Midrange Performance Data Collection

Midrange Performance Data Collection
AMS/WMS/HUS1xx

Please collect the following information for performance analysis by the Hitachi Global Support Center (GSC). If you need help, ask your local Hitachi Hardware Engineer (CE) and Hitachi Systems Engineer (SE). Collect all the information in the order shown. Ideally, you should collect all the data while the problem is occurring.

Brief Description and Timeline of the Performance Problem
Data Collection from Performance Monitor
Simple Trace
Time Difference Between Storage and Server(s)
GetConfig from Affected Servers
DLMgetras (if HDLM is used)
Remote Copy Information (if applicable)
OS Performance Information (useful)
SAN Config Information (useful)

Once collected, upload the data collection to TUF.

Brief Description and Timeline of the Performance Problem

Description. This is very important. Please remember, we do not know your server naming conventions nor which servers are connected to which ports. Please answer all these questions:

What are the concerns?
What server(s) are affected (single or multiple)? (Include Host Names)
What are the OS?
If the OS is Windows, specify the LUN-to-Drive Letter relationship.
Which Ports/Host Storage Domains/LUNs/Array Groups/LDEVs are having performance issues?
What types of applications are affected?
Is replication used - TC, TCED, COW, SI?
Is this array externalized (used as external storage)?
How is this problem affecting production?
What type of array disk is being affected by this performance problem? (SAS, SATA, Fibre Channel, SSD)

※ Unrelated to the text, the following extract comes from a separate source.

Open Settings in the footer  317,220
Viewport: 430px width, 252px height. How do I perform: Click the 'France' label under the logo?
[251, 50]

Timeline. Sometimes performance is good at certain times of the day - and bad at other times. We need to know the exact times at which it was good - as well as the exact times at which it was bad. Please answer all these questions:

Does the problem only occur at certain times or days of the week/month?
At what time(s) does the problem start?
At what time(s) does the problem go away? (or is it ongoing)?
Detail the exact timeline of all events before, during and after the event

Please be as specific as possible.

Data Collection from Performance Monitor

You must supply the Performance Monitor data using the following procedures:

Performance Monitor Data Collection - GUI or
Performance Monitor Data Collection - CLI
The minimum requirement is for 1 hour's data while the problem is happening

Performance Monitor is a standard feature of the AMS/WMS/HUS1xx. DF is not like RAID. With RAID Performance Monitor, you set it to collect data all the time, and then export what you want. With DF, you collect the data when you need it.

If data collection fails trying to collect data at 1 minute intervals, the DF subsystem may be under stress. If this happens, collect data at 5 minute intervals. For more details, see this topic.

Simple Trace

You must supply the following:

Simple Trace from Storage Array

For AMS/WMS/HUS1xx, this is provided as an option on the Web GUI. The trace must be taken within 24 hours of the problem.

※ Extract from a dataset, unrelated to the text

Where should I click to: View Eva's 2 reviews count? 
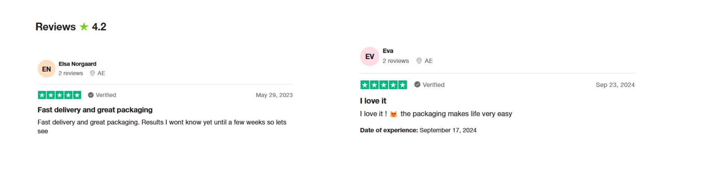pyautogui.click(x=395, y=61)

Ideally, you should collect the Simple Trace immediately after collecting the Performance Monitor data - see above.

Time Difference between Storage and Server(s)

Supply the following:

Time difference between the DF internal clock and that of the host with the performance problem. The DF time can be obtained from the SNM management utility or by using the Web GUI.

Unless the storage array is set to use Network Time Protocol (NTP), the internal clock is most likley not set to "server time".

GetConfig from Affected Server(s)

Supply a Getconfig for the server(s) in question:

Download and run the latest GetConfig for your server(s).

In many cases, the performance problem is due to bad server configuration, IO Queue Depth etc. We need the getconfig to see (a) how LUNs are allocated and (b) how the server has been setup for performance.

DLMgetras (if HDLM is used)

For UNIX, you do not need to run this as the GetConfig script runs this command if applicable.

For Windows, run this command only if HDLM is not installed in the default program location (C:\Program Files).

Remote Copy Information (if applicable)

When remote copy is being used, provide the data below:

Model and serial numbers of the Primary and Remote subsystems.
Synchronized, simple traces from the Primary and Remote subsystems taken while the performance problem is in progress.
Please detail exactly what was happening when the traces were taken. For example, was there large TC Initial Copy or Resync activity being performed?
The time difference between the clocks on the Primary and Remote subsystem.
Synchronized Performance Monitor data from both the Primary and Remote subsystem.
Diagram showing connectivity between the Primary and Remote subsystem including switches, port numbers, link and distance.